Tribal Leadership and the Microsoft Dynamics NAV Community

Several months ago we began taking a serious look at our company culture to assess if we were creating the kind of company we had always intended to create or if we just suffered from wishful thinking. We began studying a book entitled Tribal Leadership, by Dave Logan which offered tools to assess a company's current cultural stage as well as a framework for helping a company change its culture one cultural stage at a time.

Tribal Leadership book coverTribal Leadership describes a company's culture according to 5 cultural stages. The first cultural stage is called "Life sucks" and thankfully doesn't characterize too many people in a corporate setting. This stage is more commonly found in those that feel completely marginalized from society and who fundamentally believe that life has nothing to offer.

The second cultural stage is called "My life sucks". This stage is much more prevalent in a typical corporate setting and might also be called the "apathetic majority". For these people they believe that life does have something more to offer but unfortunately not for them.

Moving to the next stage we discover those that say "I'm great and you're not". This should sound familiar given our almost constant societal focus on individual performance and achievement. It should come as no surprise that this is where most of the corporate world lives and in fact is often seen as the highest level of achievement. How many times have you heard I want "A" players playing with "A" players? It's ironic that the people making these statements always see themselves as the pinnacle of individual achievement.

The next cultural stage can be described as "We're great and they're not." Think of the best teams you've ever been a part of where the focus shifted from individual achievement to what the team could accomplish together. While this is much less common in our world I hope that we have all experienced the pure thrill of being part of something larger than ourselves where a team accomplished something far greater than any individual could have done on their own.

At this point you might think that there can't possibly be a higher cultural stage to achieve than the Stage 4 culture described by a world class team working effectively to beat the competition.

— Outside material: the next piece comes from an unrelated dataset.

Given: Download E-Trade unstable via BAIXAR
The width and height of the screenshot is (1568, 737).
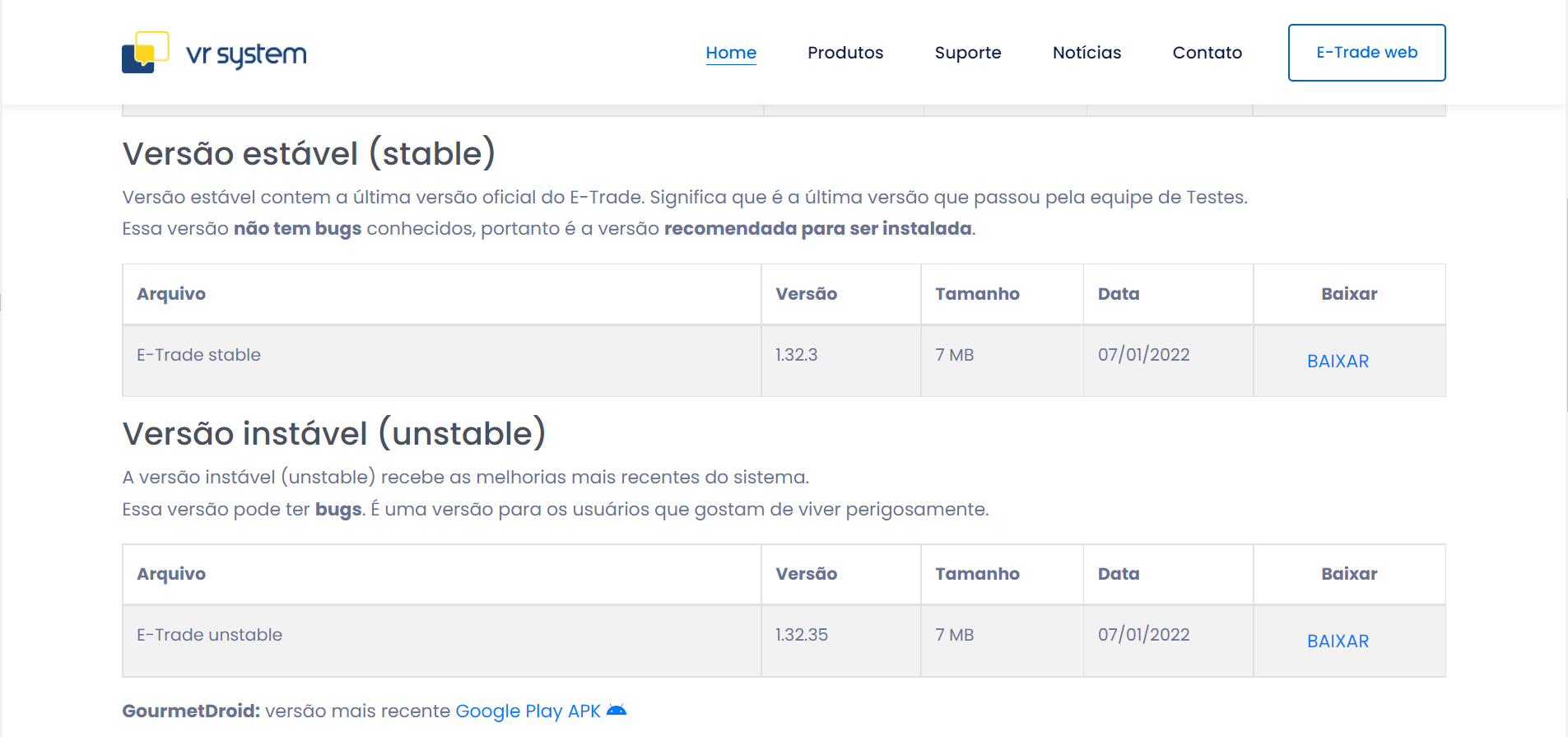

However in Dave Logan's research he discovered a Stage 5 cultural phenomenon where a group or tribe no longer felt they were competing with individuals or other groups but rather they were competing with the possible. It is rare to find examples of this kind of transcendent culture but I believe we have examples of this even in our own Microsoft Dynamics NAV (Navision) community.

I think back to the efforts of Dale and Mary Lanham, Carrie Saunders, John Kleb, Sheldon Kralstein, Rick and Julia Baxter, Tom Falteich, John Verdon, John Stuckey, and Diane Fox in bringing together the Microsoft Dynamics NAV (Navision) Partner Community around the annual Directions Conference. A similar community driven effort was started by Todd Bergeson and Mike Ball to form the NAV Users Group (NAVUG). It just goes to show what can truly be accomplished when we shift our focus from competing with individuals or organizations to uncovering what we can accomplish together. I believe that we have only scratched the surface of what the Microsoft Dynamics NAV (Navision) Community can accomplish together.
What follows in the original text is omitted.